• JOB 1: Retype the listing below line for line, leaving out the pictures.

** start PASSAGE SHOWN **

The key difference from a regular DataFrame is a geometry column that stores shapes: points, lines, or polygons.

Best for: mapping, spatial joins, working with shapefiles and GeoJSON, choropleth maps.

A Quick Reference Guide

Library	Alias	Primary Use
NumPy	`np`	Arrays, math, linear algebra
pandas	`pd`	Tables, CSVs, data cleaning
Matplotlib	`plt`	Charts and plots
GeoPandas	`gpd`	Maps and geographic data

Key Points

A Python library is a collection of pre-written code you import to extend Python’s capabilities.
numpy handles fast numerical computation; pandas handles tabular data.
matplotlib is the standard plotting library; geopandas adds geographic support.
The standard aliases (np, pd, plt, gpd) are conventions, use them so your code matches examples you find online.

Content from Acquiring and Exploration of Census Data

Last updated on 2026-05-12 | Edit this page

Overview

Questions

What kinds of datasets are available from the U.S. Census Bureau?
How can you visualize and analyze these datasets for your region of interest?
How do you combine spatial and tabular Census data?
What variables are available in the ACS dataset?

Objectives

Provide an overview of the data available from the U.S. Census Bureau
Explain how to download and visualize spatial data from the Census Bureau
Demonstrate how to query and analyze the spatial data
Demonstrate how to perform complex spatial joins

Introduction to Census Data

The U.S. Census Bureau provides three broad categories of datasets:

Census TIGER/Line Shapefiles
Decennial Census of Population and Housing
American Community Survey (ACS)

Census TIGER/Line Shapefiles

TIGER (Topologically Integrated Geographic Encoding and Referencing) is the Census Bureau’s primary geospatial data product. TIGER/Line shapefiles are available from 2007 to the present; earlier data is available in ASCII format.

These shapefiles include all legal boundaries and names for geographic units across the United States — states, counties, places, ZIP codes, urban areas, census blocks, block groups, and census tracts.

Each record includes a standard GEOID that links directly to Census demographic data.

U.S. Census Bureau TIGER/Line shapefile boundaries for State Regions

TIGER/Line Shapefiles use American National Standards Institute (ANSI) codes to identify geographic entities, including both FIPS (Federal Information Processing Series) and GNIS (U.S. Geological Survey Geographic Names Information System) codes. For example, the field STATEFP contains the state FIPS code, and STATENS contains the state GNIS code. County-level FIPS codes are five digits: the first two identify the state, and the last three identify the county.

Decennial Census of Population and Housing

Conducted every ten years, the Decennial Census counts every person living in the U.S. at a single point in time, providing the most complete population data with the smallest margin of error.

Variables include:

Population: sex, age, race, Hispanic origin, and household composition
Housing: occupancy, vacancy status, and tenure — available at all geographic levels, including the highest resolution (census blocks)

American Community Survey (ACS)

The ACS is an annual survey that collects information from a sample of the population. It covers many topics not included in the Decennial Census, such as education, employment, internet access, and transportation. Because it is sample-based, ACS estimates carry a higher margin of error than Decennial Census counts.

** end PASSAGE SHOWN **
** start DATA PROVIDED **

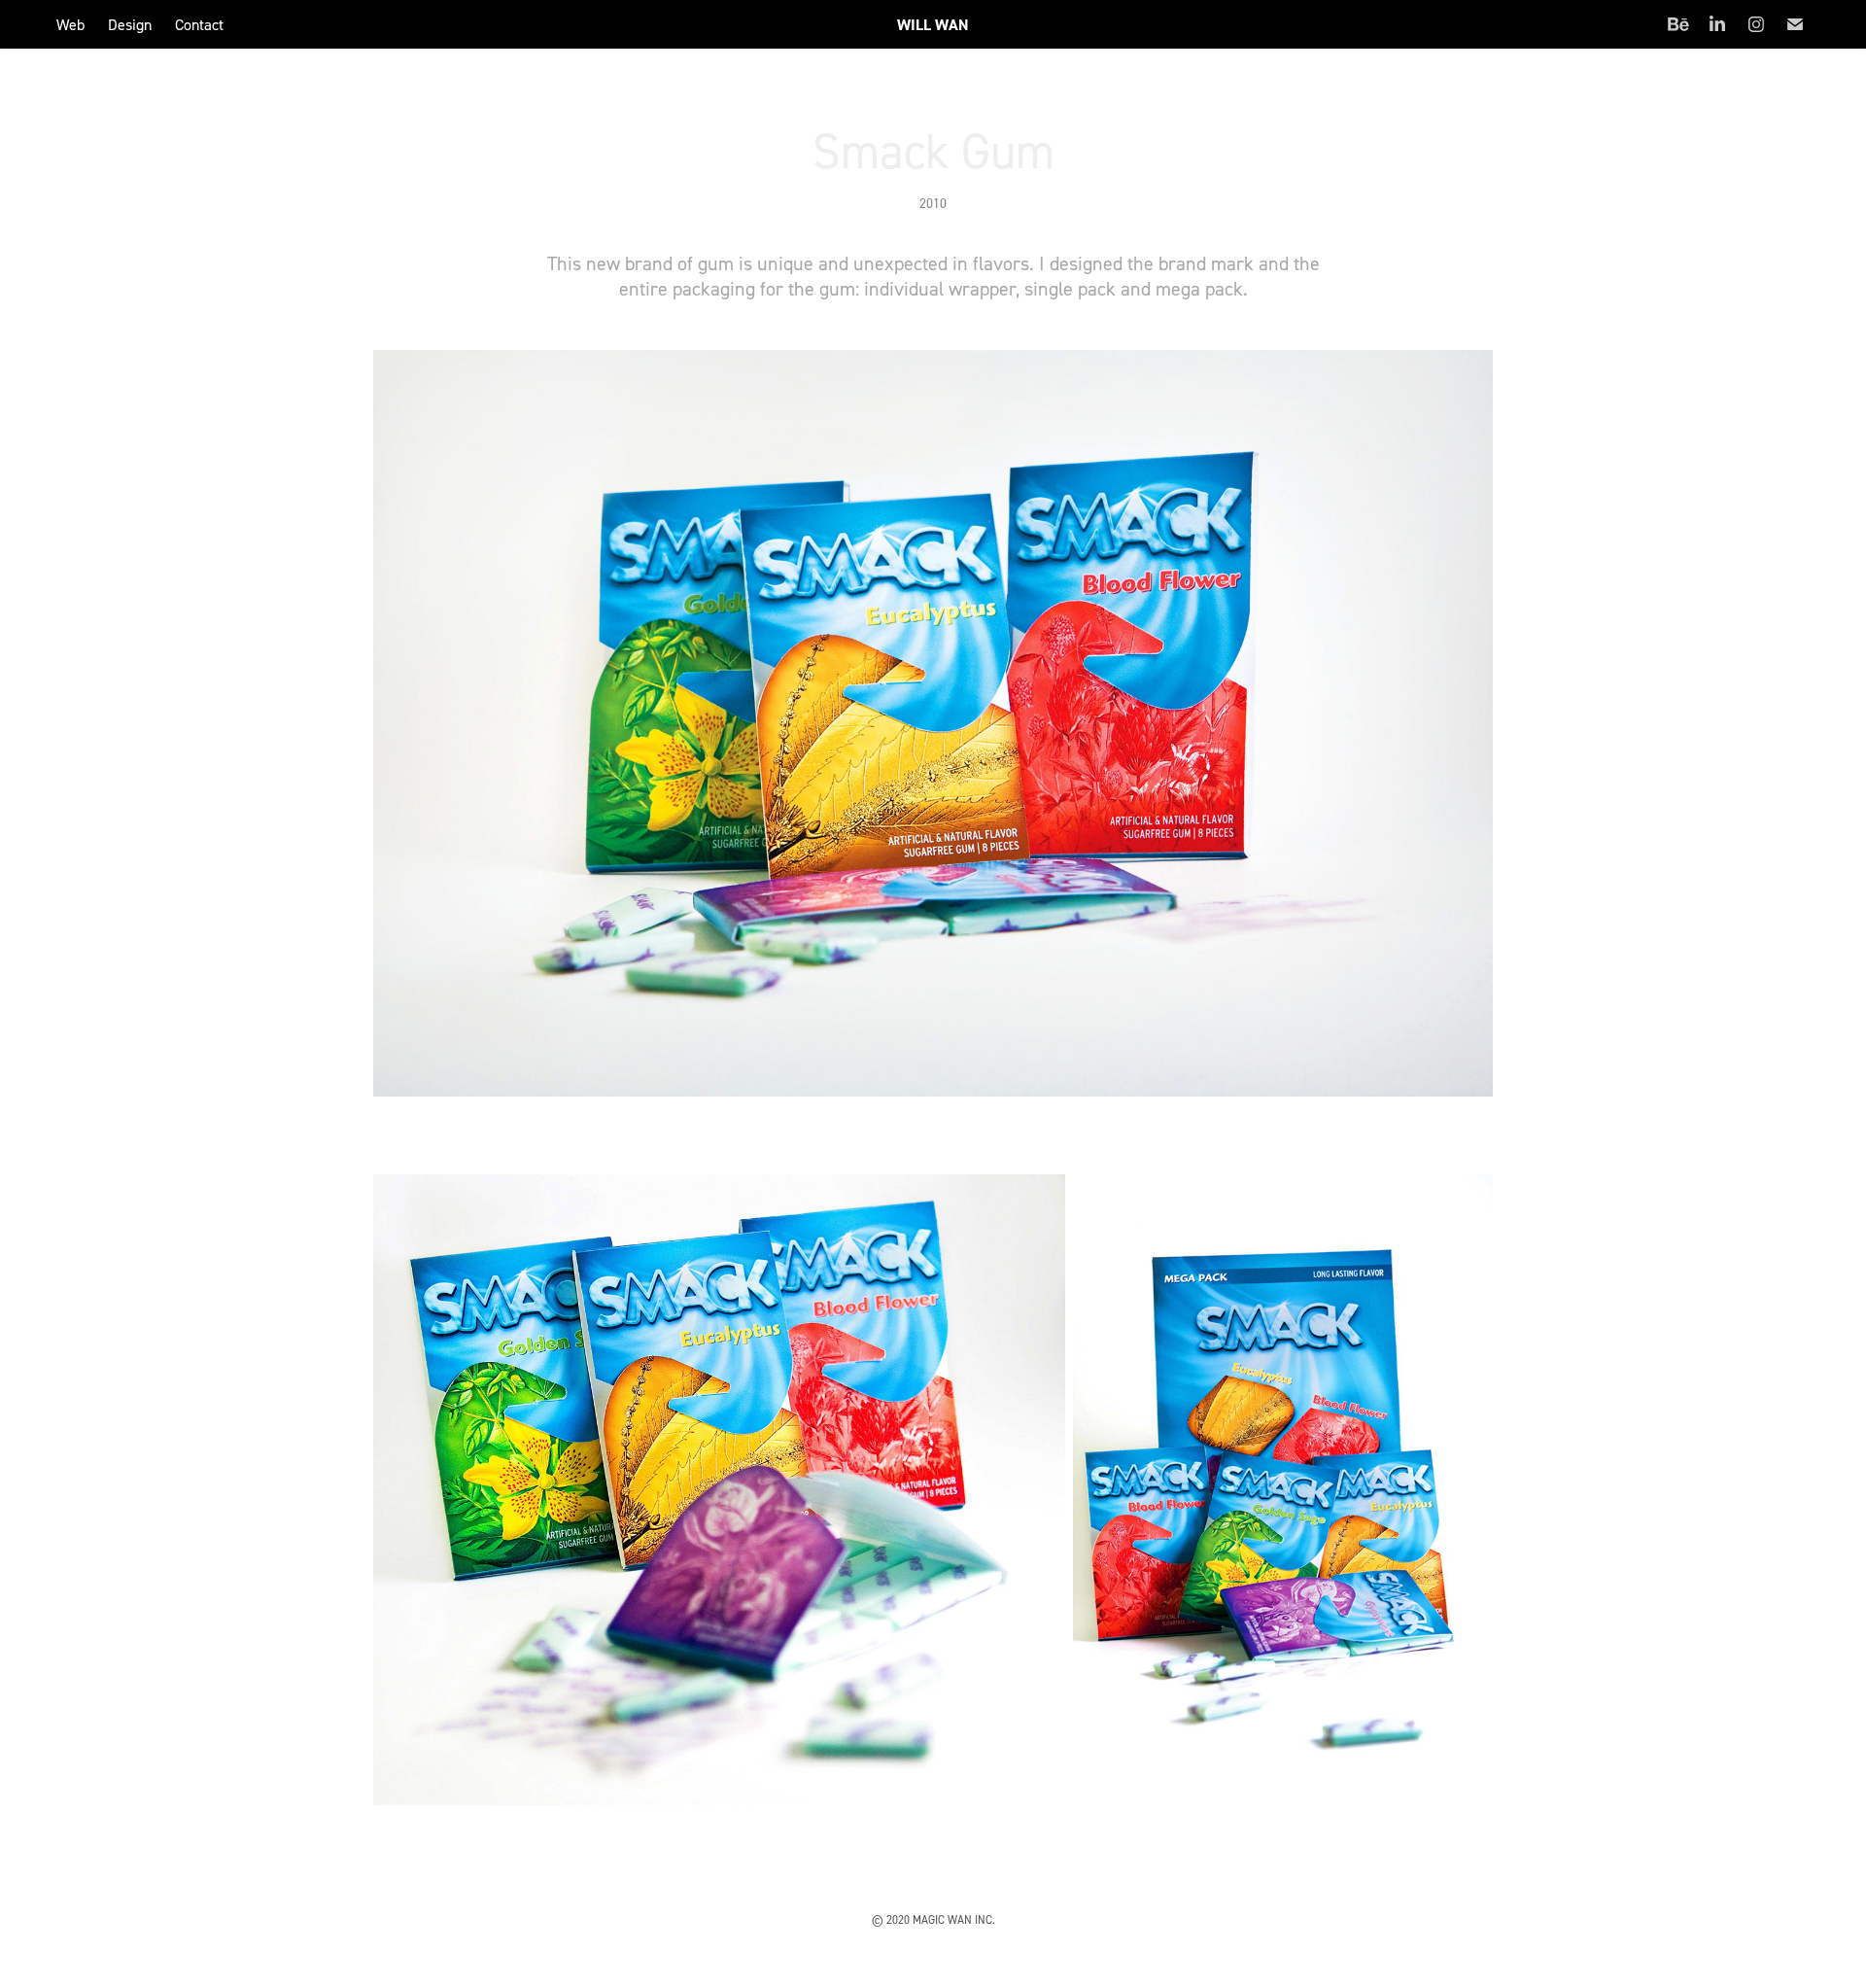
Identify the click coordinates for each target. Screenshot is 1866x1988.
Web (70, 24)
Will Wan (933, 25)
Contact (199, 24)
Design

** end DATA PROVIDED **

• JOB 2: According to the passage, how many digits does a county-level FIPS code have?

• EXPECTED ANSWER 1:
Identify the click coordinates for each target. Screenshot is 1866x1988.
Web (70, 24)
Will Wan (933, 25)
Contact (199, 24)
Design

• EXPECTED ANSWER 2: Five digits: the first two identify the state and the last three identify the county.